Watch John Oliver Discredit Trump's Border Protection Plan With Pure Logic
John Oliver was back on the Trump attack train last night, and he managed to teach us all something in the process. When you think of the border patrol, do you imagine guys with night vision goggles, endlessly carrying out dangerous missions? So does Trump, apparently. However, John Oliver's border patrol segment shows that the job of a border patrol agent is a bit more, well, boring than that.
One part of Trump's border protection plan is to hire an additional 5,000 border patrol agents to police the southern border as quickly as possible, which former Homeland Security Secretary Gen. John Kelly said would be done without lowering standards for training and background checks. Oliver points out, however, that the last time the border patrol significantly expanded their ranks, things did not go well, and corners were cut both in terms of training and background checks.
Two of the main areas that were cut were Spanish language and physical training — meaning, as Oliver said, that "the new standards affected agents' ability to talk to the people they caught, and their ability to catch the people they wanted to talk to." Not a great recipe for success, when you're talking about a job that Oliver described as "a mixture between humanitarian work and law enforcement."
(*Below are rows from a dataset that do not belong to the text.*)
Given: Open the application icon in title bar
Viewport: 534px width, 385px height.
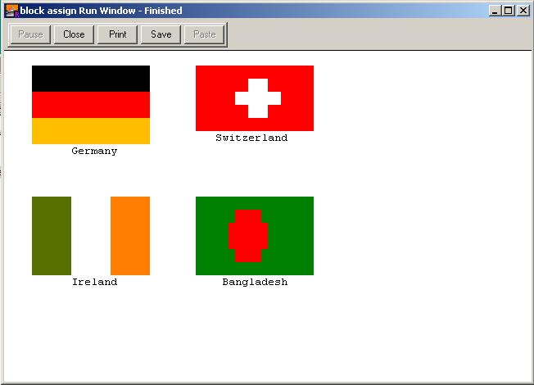Looking at the screenshot, I should tap(11, 11).

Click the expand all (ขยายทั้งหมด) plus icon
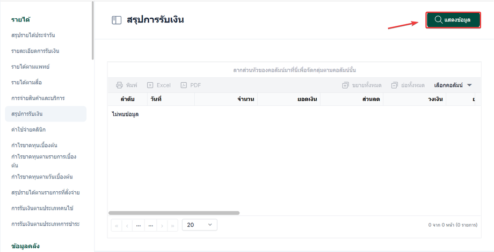pos(346,85)
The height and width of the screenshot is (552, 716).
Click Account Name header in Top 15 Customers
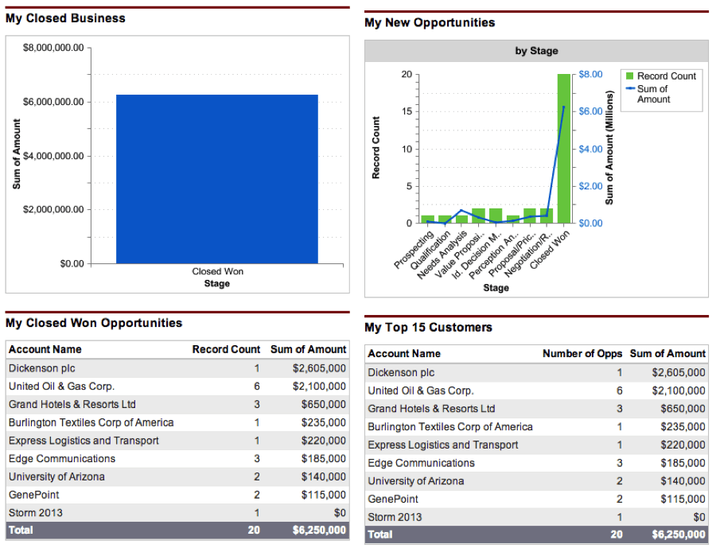404,354
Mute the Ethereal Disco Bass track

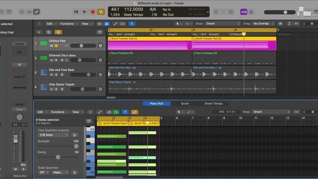51,60
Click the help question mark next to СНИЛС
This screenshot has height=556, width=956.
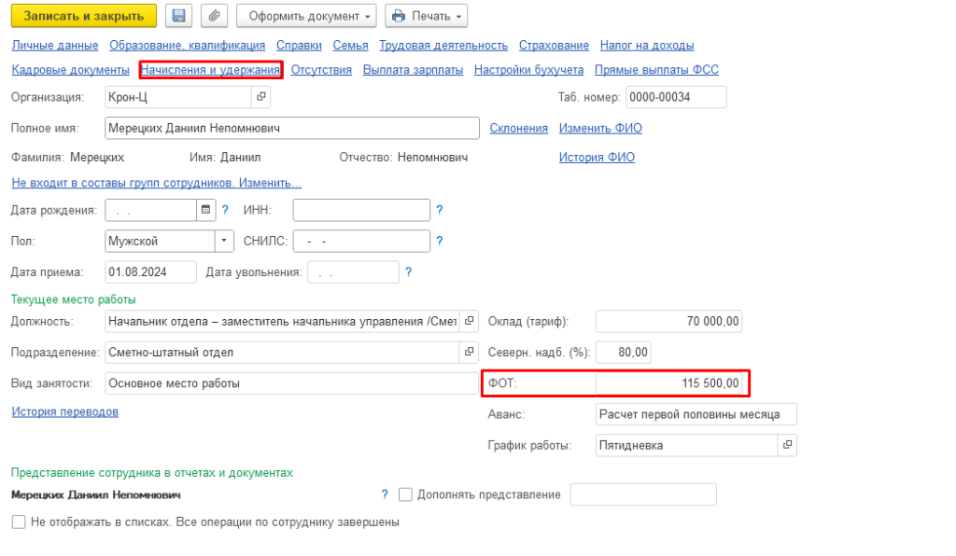(x=440, y=241)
Oliver emphasized that the expansion to the force had resulted in an extremely high level of corruption and far too many officers using deadly force when it wasn't necessary. Although they're rewriting the rules now, Oliver said, the new rule regarding use of unnecessary force seems like something that should be pretty obvious. "If you went to a zoo, and there were a giant sign that said 'Please don't finger the armadillos,' you would wonder what the f*ck had happened before that sign went up," Oliver said, spelling things out quite graphically.
Despite the wishes of "President gravy drugs," as Oliver called Trump in a reference to something that the president said about drugs flowing over the border like gravy, many experts contend that the border patrol simply doesn't need the hiring surge that Trump wants. Plus, given the likely relax in hiring standards that would be necessary to fulfill such ambitious goals, the whole plan could end up making the situation much worse. And if they use the same sort of exciting advertising to hire people, Oliver explained, the problem would simply be compounded when agents arrive at the border and realize that their day job is much less Rambo and much more sitting alone in a sweltering desert and waiting for something to happen.
As usual, though, Oliver has a solution — and in this case, it's the ad that the border patrol should use to hire new agents. Sure, there's a bit of excitement and catching drug dealers and smugglers, the ad says — but there's a lot of sitting around and helping desperate migrants into the country. "If you're looking for an exciting, heart-pounding adventure, maybe go skydiving," the ad says, before showing a true picture of what life is like for a border patrol agent: "Just you, the desert, and nothing for miles around." He ends it with a laundry list of what the perfect border patrol agent needs to be — "If you're kind, physically fit, impervious to bribery or boredom, and you want to serve your country by enforcing a controversial and ever-changing set of policies in the most humane way possible, then give us a call."
Surely this isn't everything that President Gravy Drugs imagines — but at least we have Oliver to spell it out for us.